Clarke supposait alors qu’un tel superordinateur serait installé dans les war rooms des Etats-Unis et de l’Union soviétique, imaginant un futur où l’escalade nucléaire serait considérée comme un problème informatique. Est-ce que l’Intelligence Artificielle aurait aidé à calculer la paix nucléaire ? C’est cette même question que posait le film « War Games » au début des années 1980. Il spéculait sur un super-ordinateur hacké par un adolescent croyant jouer à un jeu vidéo en pleine logique géopolitique « MAD » (pour Mutual Assured Destruction). Aujourd’hui, le Cerveau Mondial du Maintien de la Paix ne concerne plus seulement la polarité binaire de la Guerre froide.

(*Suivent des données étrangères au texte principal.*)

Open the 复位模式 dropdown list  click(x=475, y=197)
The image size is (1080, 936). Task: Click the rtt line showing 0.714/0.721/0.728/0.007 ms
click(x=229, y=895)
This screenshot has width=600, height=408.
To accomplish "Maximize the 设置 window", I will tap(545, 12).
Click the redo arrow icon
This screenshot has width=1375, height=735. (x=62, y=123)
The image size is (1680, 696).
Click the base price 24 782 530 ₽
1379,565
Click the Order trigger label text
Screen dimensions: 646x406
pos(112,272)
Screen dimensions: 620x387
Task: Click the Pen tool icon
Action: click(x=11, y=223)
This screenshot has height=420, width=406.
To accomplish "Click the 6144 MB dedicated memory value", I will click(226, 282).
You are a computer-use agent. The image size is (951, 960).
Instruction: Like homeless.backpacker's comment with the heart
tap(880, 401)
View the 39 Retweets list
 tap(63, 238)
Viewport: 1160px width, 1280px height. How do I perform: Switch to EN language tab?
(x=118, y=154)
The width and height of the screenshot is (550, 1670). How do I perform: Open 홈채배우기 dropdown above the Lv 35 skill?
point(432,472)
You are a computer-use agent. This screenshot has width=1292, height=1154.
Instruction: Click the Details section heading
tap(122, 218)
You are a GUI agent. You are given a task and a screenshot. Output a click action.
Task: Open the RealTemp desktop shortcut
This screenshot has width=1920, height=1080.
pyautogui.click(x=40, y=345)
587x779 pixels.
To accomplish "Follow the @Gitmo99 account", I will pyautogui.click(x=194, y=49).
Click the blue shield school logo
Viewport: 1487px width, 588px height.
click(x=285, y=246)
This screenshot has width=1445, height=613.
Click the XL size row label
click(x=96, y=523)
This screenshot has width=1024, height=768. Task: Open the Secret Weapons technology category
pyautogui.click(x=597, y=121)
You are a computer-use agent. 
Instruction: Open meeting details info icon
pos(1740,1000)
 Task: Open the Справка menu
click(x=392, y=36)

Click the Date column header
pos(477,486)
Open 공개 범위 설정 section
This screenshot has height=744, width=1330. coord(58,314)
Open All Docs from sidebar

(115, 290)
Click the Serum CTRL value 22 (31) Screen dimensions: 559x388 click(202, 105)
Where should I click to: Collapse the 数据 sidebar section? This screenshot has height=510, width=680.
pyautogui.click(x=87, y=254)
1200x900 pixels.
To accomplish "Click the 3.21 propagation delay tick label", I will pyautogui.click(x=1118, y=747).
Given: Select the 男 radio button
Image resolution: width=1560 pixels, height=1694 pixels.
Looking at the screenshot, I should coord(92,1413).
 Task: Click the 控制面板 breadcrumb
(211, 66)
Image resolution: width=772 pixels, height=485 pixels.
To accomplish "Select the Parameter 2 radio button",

Snowden, père du premier « metadatagate »
La systématisation de la collecte de données personnelles au mépris de la vie privée a fait émerger une nouvelle Guerre froide avec la crise autour de la NSA et du système PRISM qu’Edward Snowden a révélé : le premier « metadatagate » au sein du superordinateur. « The Transparency Grenade », la grenade dégoupillée du Néo-Zélandais Julian Oliver, qui révèle les communications personnelles et les « explose » publiquement dans l’exposition, reflète cette inquiétude.


« The Transparency Grenade », Julian Oliver. © Julian Oliver

Depuis qu’Adam Smith, David Ricardo et Karl Marx pont décrit le Capital comme un système mathématique complexe, le Capital est devenu une forme d’informatisation. Après la Seconde guerre mondiale, la dimension numérique du Capital a été couplée avec la dimension numérique de la cybernétique et des machines de calcul, se soumettant progressivement aux formes de l’intelligence augmentée.

Le Capital, sur la base de toutes ses procédures numériques, du travail comptable simple jusqu’à l’algotrading le plus sophistiqué, en passant par l’usage d’algorithmes de trading qui mettent de l’ordre plus rapidement que les traders humains sur les marchés boursiers, est une institution de la computation.

« ADM9 », robot trader de RYBN (Gaîté lyrique, 2012, réal. Emeric Adrian) :


C’est dans ce contexte que l’installation « The Algorithmic Trading Freak Show » du collectif RYBN se penche sur le fonctionnement et les implications de l’emploi croissant de ces traders automatisés. L’installation se compose d’une série de shémas décrivant des algorithmes, rendus publics suite à leur inefficacité avérée. Quatre spécimens de robots boursicoteurs sont activés pour permettre au visiteur de mesurer leur degré de performance, rendant visibles les fluctuations d’un marché fictif. Les RYBN complètent ainsi la réflexion sur les limites de l’innovation tout en ouvrant sur la question de la gestion cybernétique du Cerveau mondial du Capital.